Give again, exactly as written, each line of the material below starting at the line that contains "Task: Click the" and ending at the line that contains "278x326 pixels.". Both ends count, and no other line does.

— Data shown —
- - -

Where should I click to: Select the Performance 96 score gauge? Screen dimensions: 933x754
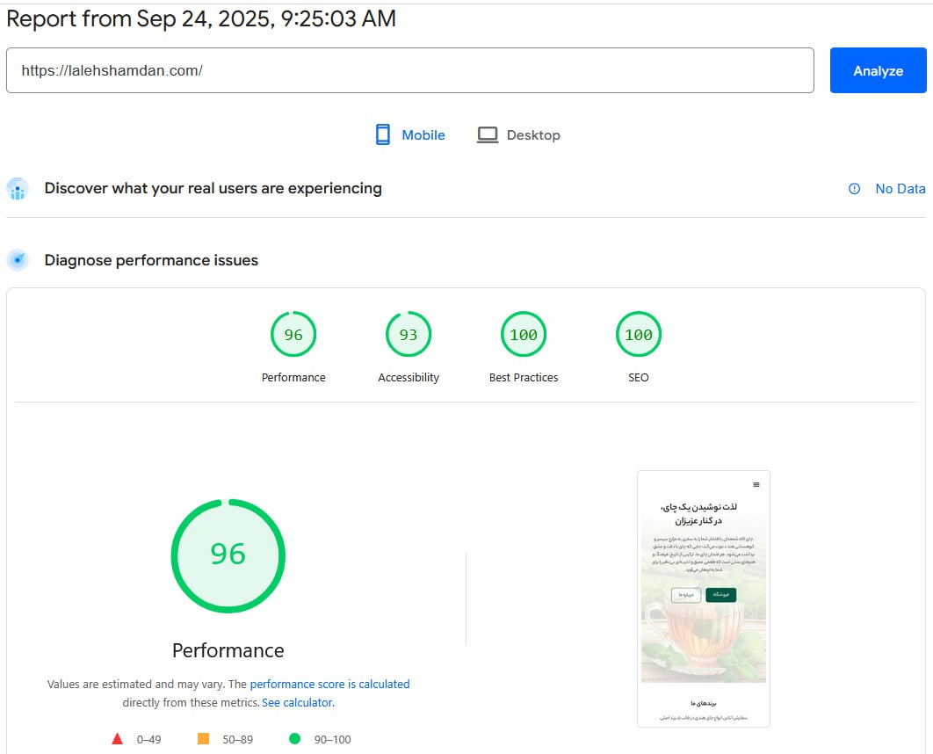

- - -

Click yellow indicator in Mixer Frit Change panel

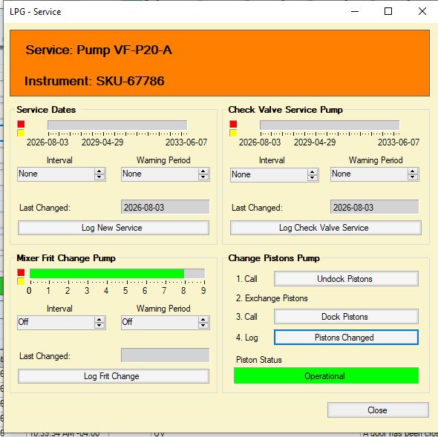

- - -

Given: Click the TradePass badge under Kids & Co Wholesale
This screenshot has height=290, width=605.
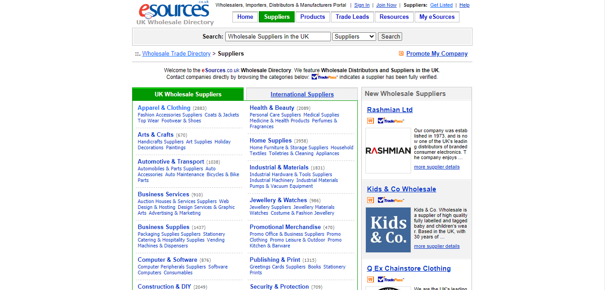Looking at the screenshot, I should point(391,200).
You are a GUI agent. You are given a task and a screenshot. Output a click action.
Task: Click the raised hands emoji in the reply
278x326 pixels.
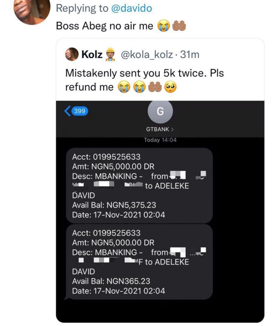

- - -

— Response below —
Task: Click the raised hands emoji in the reply
278x326 pixels.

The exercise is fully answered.